Tuesday, January 17, 2012

Day 9

the past week was probably one of the longest ever. after my class yesterday me and my husband wanted to go to dinner to a new restaurant around the corner from our apt. it started snowing outside (the first snow this year!) and as we entered the restaurant we saw it was already pretty packed. the waitress told us there will be a 45 minute waiting line and recommended getting a drink beforehand at the bar next door. oh jeez - how badly i wanted that to happen. of course, normally we would totally get a nice cocktail/champagne beforehand and sit down to dinner whenever they were ready to serve us but now things are different.
we decided to take a raincheck on the restaurant and went home instead ordering in. well, at least i found a good sushi place to get some decent rolls and sashimi but of course it is not the same. dining is not the same anymore without enjoying a glass of wine with it and let the evening flow. it was one of my favorite things to do and now i have to let it go. i guess i will order in more from now on..

Monday, January 16, 2012

Day 8

i just come back from my first Tae Kwon Do class and it was great. this is definitely a sport i wanna try to stick with it and get good at it. and with classes on saturday mornings, too it makes it even easier for me to stay in on a friday night in order to make it to the class. i made it through my first week without even a drop of alcohol and i gotta say i am a little proud of myself..:)

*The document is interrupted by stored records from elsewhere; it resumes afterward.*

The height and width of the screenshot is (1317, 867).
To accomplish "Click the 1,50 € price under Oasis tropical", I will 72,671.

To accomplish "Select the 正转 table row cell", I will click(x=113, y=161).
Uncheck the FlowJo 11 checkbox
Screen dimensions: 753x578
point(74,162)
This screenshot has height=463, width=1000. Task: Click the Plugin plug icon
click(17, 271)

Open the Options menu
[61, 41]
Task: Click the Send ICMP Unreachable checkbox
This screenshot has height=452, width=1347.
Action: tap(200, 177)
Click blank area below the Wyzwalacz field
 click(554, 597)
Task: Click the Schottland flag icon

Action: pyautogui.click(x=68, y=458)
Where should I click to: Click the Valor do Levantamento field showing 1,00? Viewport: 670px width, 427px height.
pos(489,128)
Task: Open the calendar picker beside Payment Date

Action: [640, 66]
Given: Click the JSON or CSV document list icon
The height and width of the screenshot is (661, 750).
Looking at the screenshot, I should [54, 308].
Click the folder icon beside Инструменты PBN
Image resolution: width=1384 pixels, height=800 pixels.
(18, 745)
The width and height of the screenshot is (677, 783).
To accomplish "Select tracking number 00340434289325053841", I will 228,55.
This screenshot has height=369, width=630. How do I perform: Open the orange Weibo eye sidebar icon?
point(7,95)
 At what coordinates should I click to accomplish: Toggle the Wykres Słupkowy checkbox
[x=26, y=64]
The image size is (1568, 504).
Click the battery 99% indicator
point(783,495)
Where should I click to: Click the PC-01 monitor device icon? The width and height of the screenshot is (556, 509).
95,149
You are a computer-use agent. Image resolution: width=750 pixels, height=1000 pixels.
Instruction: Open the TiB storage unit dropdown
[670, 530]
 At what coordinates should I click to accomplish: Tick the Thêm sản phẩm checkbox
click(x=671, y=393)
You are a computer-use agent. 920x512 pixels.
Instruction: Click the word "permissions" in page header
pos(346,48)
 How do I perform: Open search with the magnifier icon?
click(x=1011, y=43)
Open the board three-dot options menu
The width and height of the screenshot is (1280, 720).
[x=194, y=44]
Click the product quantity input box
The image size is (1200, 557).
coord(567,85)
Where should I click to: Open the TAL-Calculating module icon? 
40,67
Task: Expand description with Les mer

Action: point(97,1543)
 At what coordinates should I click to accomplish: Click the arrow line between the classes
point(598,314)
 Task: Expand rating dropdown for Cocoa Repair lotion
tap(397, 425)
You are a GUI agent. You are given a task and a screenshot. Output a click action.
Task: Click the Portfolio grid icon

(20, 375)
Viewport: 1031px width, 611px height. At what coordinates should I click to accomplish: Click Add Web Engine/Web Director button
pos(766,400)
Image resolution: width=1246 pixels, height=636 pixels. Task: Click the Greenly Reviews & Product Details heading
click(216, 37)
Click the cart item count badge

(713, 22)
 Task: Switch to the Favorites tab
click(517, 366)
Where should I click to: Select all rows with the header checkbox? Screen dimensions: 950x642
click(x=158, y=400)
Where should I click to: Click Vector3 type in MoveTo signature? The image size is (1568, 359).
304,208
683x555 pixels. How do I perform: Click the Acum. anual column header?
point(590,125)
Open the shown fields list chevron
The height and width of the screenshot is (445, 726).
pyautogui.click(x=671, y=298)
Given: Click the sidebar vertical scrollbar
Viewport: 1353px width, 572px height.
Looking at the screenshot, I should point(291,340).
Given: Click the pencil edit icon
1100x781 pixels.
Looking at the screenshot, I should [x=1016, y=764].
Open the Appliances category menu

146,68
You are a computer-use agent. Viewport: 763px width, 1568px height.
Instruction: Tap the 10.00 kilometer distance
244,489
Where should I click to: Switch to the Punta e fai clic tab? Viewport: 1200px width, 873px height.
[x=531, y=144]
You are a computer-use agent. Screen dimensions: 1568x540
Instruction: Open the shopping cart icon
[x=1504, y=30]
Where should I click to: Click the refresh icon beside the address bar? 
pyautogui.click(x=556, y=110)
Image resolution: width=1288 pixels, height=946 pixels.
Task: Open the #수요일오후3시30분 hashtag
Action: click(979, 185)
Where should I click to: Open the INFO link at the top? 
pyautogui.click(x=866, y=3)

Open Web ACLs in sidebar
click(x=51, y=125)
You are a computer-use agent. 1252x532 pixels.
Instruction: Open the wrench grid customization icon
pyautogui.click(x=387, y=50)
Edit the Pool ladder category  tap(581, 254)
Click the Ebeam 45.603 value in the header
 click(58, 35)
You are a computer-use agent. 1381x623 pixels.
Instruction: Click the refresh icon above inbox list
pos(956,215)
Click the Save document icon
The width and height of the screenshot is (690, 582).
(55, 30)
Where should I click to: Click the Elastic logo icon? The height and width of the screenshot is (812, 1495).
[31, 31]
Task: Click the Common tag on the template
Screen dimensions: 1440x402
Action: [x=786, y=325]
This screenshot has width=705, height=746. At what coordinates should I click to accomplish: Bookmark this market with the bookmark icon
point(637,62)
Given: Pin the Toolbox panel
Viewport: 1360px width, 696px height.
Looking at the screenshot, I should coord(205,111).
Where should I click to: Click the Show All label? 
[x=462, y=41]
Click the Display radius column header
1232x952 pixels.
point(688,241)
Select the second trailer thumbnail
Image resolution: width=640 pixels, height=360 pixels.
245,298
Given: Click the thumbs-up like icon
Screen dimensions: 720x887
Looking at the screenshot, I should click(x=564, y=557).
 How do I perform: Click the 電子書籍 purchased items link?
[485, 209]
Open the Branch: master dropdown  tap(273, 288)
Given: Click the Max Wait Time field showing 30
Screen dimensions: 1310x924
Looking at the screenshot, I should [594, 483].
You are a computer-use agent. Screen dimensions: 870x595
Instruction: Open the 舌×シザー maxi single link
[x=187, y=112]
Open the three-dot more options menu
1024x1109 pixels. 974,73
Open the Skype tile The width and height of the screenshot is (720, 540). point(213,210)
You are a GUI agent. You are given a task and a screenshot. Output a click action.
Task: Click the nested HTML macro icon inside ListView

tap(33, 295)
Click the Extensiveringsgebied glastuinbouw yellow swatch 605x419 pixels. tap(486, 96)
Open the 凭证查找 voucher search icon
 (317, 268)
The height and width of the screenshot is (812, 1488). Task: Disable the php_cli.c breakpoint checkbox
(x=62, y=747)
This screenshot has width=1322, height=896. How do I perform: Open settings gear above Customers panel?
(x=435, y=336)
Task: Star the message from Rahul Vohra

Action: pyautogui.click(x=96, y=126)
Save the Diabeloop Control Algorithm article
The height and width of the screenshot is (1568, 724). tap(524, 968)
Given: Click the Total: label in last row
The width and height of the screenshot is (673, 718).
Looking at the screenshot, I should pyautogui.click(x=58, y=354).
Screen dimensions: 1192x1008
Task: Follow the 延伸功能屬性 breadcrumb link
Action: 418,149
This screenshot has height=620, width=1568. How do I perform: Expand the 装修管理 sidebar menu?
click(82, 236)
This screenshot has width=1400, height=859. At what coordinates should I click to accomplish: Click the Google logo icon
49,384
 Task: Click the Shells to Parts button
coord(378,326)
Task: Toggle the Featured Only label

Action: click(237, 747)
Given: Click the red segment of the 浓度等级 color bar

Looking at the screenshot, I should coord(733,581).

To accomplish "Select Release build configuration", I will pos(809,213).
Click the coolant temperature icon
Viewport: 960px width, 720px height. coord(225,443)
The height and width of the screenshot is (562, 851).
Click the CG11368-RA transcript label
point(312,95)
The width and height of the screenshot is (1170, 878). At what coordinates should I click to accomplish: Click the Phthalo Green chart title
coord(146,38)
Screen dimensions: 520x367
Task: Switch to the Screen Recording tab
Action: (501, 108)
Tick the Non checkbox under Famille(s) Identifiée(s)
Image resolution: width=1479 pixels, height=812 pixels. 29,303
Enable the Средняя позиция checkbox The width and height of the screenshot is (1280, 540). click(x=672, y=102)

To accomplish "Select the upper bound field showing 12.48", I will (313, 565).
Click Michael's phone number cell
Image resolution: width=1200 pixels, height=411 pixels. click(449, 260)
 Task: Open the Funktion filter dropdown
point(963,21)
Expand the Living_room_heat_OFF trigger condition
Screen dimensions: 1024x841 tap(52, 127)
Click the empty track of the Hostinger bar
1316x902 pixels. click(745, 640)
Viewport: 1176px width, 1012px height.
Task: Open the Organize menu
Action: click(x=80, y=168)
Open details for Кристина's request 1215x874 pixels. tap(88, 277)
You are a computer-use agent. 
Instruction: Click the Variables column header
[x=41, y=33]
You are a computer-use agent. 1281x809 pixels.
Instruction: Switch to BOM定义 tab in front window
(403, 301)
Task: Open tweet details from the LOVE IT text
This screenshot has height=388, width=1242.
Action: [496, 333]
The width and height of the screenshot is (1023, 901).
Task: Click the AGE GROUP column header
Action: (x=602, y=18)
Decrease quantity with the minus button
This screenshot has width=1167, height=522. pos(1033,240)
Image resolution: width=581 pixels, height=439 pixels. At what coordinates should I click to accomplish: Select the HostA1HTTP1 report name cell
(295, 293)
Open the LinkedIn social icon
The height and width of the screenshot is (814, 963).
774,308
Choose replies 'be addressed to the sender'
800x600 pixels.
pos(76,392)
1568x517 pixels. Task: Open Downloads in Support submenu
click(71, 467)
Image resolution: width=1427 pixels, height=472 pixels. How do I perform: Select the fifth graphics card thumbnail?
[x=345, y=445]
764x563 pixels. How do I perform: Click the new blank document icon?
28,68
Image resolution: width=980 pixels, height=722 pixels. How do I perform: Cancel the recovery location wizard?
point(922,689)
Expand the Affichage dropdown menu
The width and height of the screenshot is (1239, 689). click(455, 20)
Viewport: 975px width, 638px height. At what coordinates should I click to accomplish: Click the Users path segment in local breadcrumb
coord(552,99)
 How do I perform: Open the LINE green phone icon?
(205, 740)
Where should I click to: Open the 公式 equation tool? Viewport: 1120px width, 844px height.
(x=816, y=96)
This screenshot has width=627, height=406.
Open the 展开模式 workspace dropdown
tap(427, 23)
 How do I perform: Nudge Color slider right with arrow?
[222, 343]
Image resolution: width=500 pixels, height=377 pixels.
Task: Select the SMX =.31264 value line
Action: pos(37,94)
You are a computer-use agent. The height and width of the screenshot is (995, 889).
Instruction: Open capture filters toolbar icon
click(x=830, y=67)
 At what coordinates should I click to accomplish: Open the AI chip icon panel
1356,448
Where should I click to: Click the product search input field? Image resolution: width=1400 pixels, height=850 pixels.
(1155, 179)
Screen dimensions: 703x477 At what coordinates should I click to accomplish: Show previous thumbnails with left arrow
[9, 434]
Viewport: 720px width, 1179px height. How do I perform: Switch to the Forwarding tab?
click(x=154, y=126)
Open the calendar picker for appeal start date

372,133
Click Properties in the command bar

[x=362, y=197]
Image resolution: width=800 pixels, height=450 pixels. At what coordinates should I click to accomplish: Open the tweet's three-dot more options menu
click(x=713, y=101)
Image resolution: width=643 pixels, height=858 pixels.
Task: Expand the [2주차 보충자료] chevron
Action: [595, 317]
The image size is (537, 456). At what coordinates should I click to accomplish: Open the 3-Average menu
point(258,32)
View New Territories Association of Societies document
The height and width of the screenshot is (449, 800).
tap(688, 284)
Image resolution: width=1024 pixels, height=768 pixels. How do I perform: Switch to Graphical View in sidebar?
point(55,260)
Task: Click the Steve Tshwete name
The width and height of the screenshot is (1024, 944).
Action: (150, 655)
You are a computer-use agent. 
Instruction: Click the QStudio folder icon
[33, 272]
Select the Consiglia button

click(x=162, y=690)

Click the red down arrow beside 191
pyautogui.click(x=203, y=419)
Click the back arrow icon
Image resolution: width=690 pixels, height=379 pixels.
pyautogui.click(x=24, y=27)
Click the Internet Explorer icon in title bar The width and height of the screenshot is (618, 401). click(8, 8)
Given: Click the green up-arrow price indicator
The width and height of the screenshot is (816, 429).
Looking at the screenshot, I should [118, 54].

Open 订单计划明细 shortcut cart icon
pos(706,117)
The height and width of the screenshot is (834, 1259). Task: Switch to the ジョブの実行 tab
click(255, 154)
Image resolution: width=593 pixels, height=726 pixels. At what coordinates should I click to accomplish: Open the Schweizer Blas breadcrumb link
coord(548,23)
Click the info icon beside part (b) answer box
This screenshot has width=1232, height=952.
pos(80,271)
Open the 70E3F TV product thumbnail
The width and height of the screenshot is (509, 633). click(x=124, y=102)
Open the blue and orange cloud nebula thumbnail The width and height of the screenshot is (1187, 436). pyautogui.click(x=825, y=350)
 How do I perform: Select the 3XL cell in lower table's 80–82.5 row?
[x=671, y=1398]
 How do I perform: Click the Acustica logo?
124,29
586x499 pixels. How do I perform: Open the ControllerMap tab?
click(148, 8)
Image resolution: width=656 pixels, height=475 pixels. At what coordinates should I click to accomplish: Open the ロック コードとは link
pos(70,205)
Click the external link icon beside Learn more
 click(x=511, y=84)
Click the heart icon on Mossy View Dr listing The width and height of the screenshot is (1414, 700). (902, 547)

Saturday, January 14, 2012

Day 6

the beauty of staying sober on a friday night is waking up on saturday morning without a hangover, ready to start the day. i went to the upper east side, bought a beautiful pair of black louboutin pumps at barneys, walking around central park and drinking a latte at the trump tower. i guess i am watching too much gossip girl. i love the ability to feel like a million bucks in this city by just jumping on the train and discovering all the beauty manhattan has to offer. the first time i came here just to visit a friend i immediately fell in love with new york. i am getting goose bumps remembering the part when the plane flew into JFK at night and the city was luminous and vibrant and i could not believe i was actually being a part of it even just for one week. on my way back to germany i made a promise to myself that i am going to come back, getting a job and spend my life there. that vision became reality.
it's a saturday night and it is actually the very first whole week including the weekend that i am not going out/meeting friends at a bar/ getting drunk. it feels weird but thank god it's really cold outside so it makes it a little easier..

Friday, January 13, 2012

Day 5

i'm together, in control; i'm the person you want me to be.
to tell the truth would mean disclosing my full self, owning up to flaws and imperfections and depths of confusion i was too ashamed to reveal:
i am not in control at all; i am deeply fucked up.
i managed it to lie to everybody at my office yesterday; telling i am coming to the party to celebrate the transfer of a co-worker to rio de janeiro after i dropped my stuff at home. but of course i never came. i stayed in trying to displace the urge to hang out and get drunk with another addiction - high heels. i saw a girl walking in front of me the other day with one of the most beautiful pair of heels i've ever seen: black leather, skinny heel with some slick golden wings on each side and a golden sole. i made it my goal to find these shoes and get them - no matter how expensive they are..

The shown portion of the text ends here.